April 24th, 2024

Many among us are heroes


By Lethbridge Herald on March 28, 2020.

LEAVE IT TO BEEBER
Al Beeber
Lethbridge Herald
abeeber@lethbridgeherald.com
Not all heroes wear capes, as the worn-out cliche goes. Just look around and you will clearly see our heroes during the COVID-19 pandemic.
Those heroes are our front-line health-care workers — the doctors, nurses and nursing home aides who risk their lives every day to protect ours. Those heroes are our police, firefighters and paramedics who go to work every single day making sure our city is safe and those with emergencies are assisted.
Those heroes are the truckers spending long hours on the road getting needed supplies of every kind to our stores.
They are the staff who toil in grocery stores stocking shelves and assisting customers.
These people we owe dearly for everything they do to keep our communities running. Grocery store employees are the unsung heroes among us, people who deserve our respect every time we grab a basket or shopping cart.
The pressure they are under has to be immense and these men and women deserve our utmost respect. They don’t know if the customer who just asked them for help is carrying COVID-19, or if the person whose groceries they are ringing through a till is ill.
They don’t know if a snowbird has stopped in after crossing the border instead of going directly into quarantine.
All they can do is hope that this virus won’t afflict them and their families.
Our police and firefighters are in the same position. How do they know the people they are inter-acting with are healthy? They don’t but they do their jobs anyway. And of course, our paramedics face constant danger because of their work.

# What the exercise asks:
Answer these questions from the column on pandemic heroes.
(a) Which three kinds of front-line health-care workers does it name?
(b) What are truckers doing on their long hours on the road?
(c) What might a snowbird have done instead of going directly into quarantine?
The items that follow have no connection to the column on pandemic heroes.

# The data:
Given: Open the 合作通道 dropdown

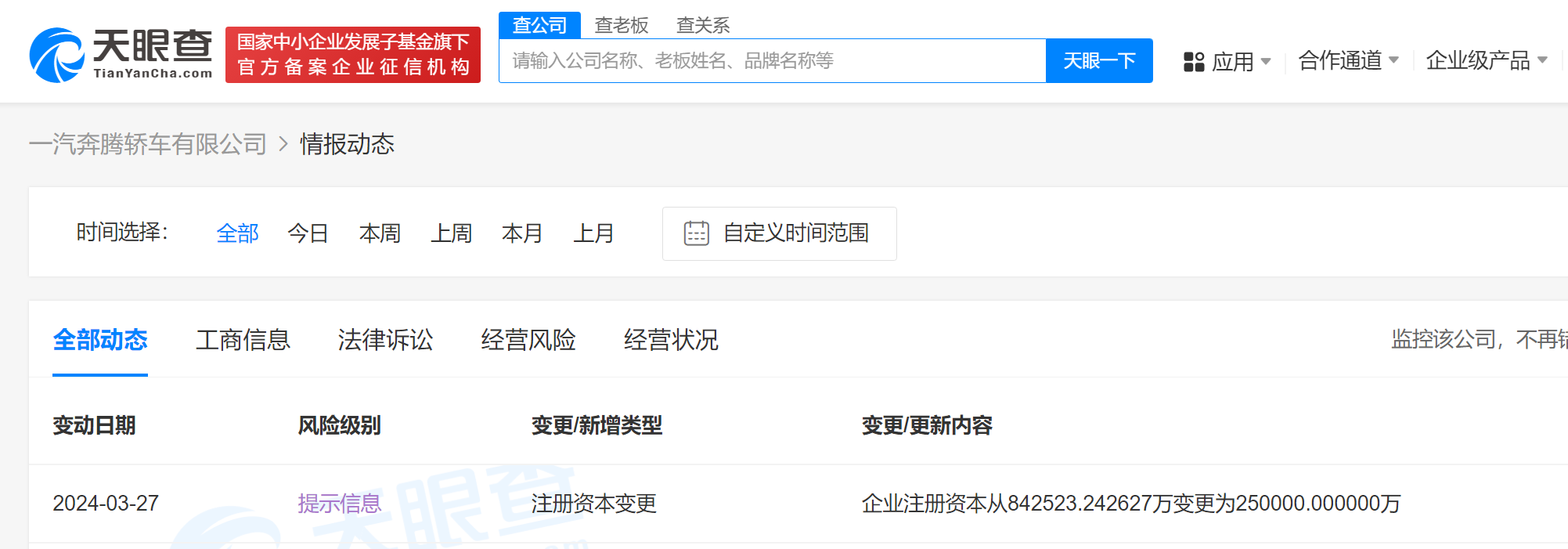Looking at the screenshot, I should (1347, 60).
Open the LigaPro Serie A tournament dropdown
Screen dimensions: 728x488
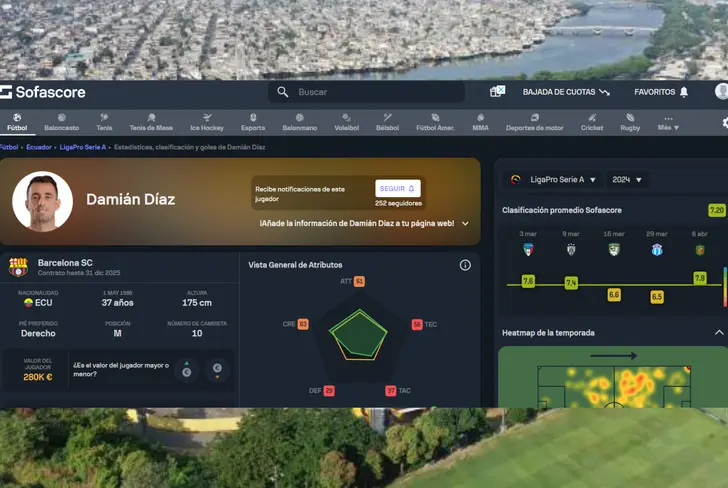tap(553, 180)
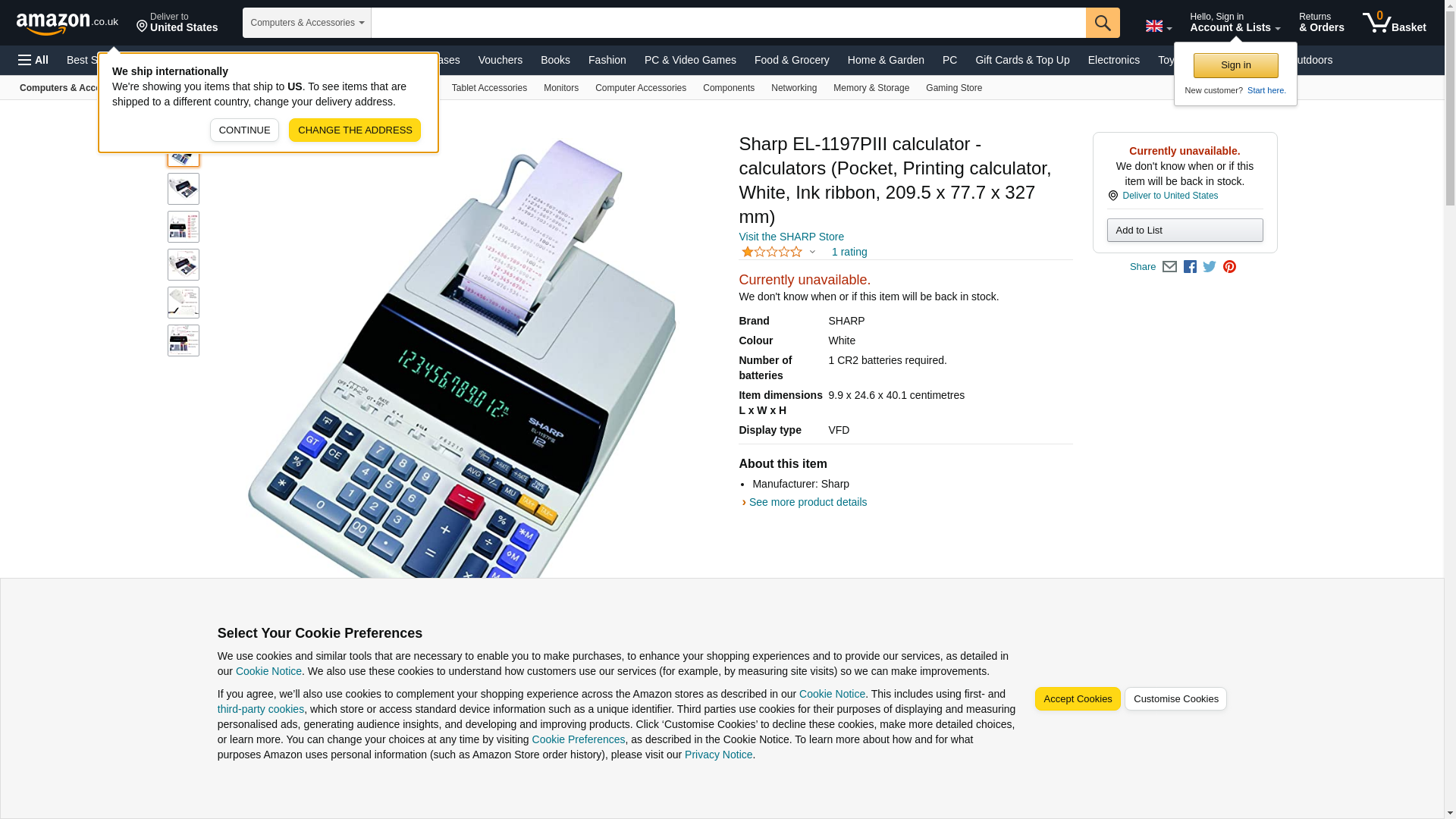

# Exercise result:
(a) Doctors, nurses and nursing home aides.
(b) Getting needed supplies of every kind to our stores.
(c) Stopped in at a grocery store after crossing the border.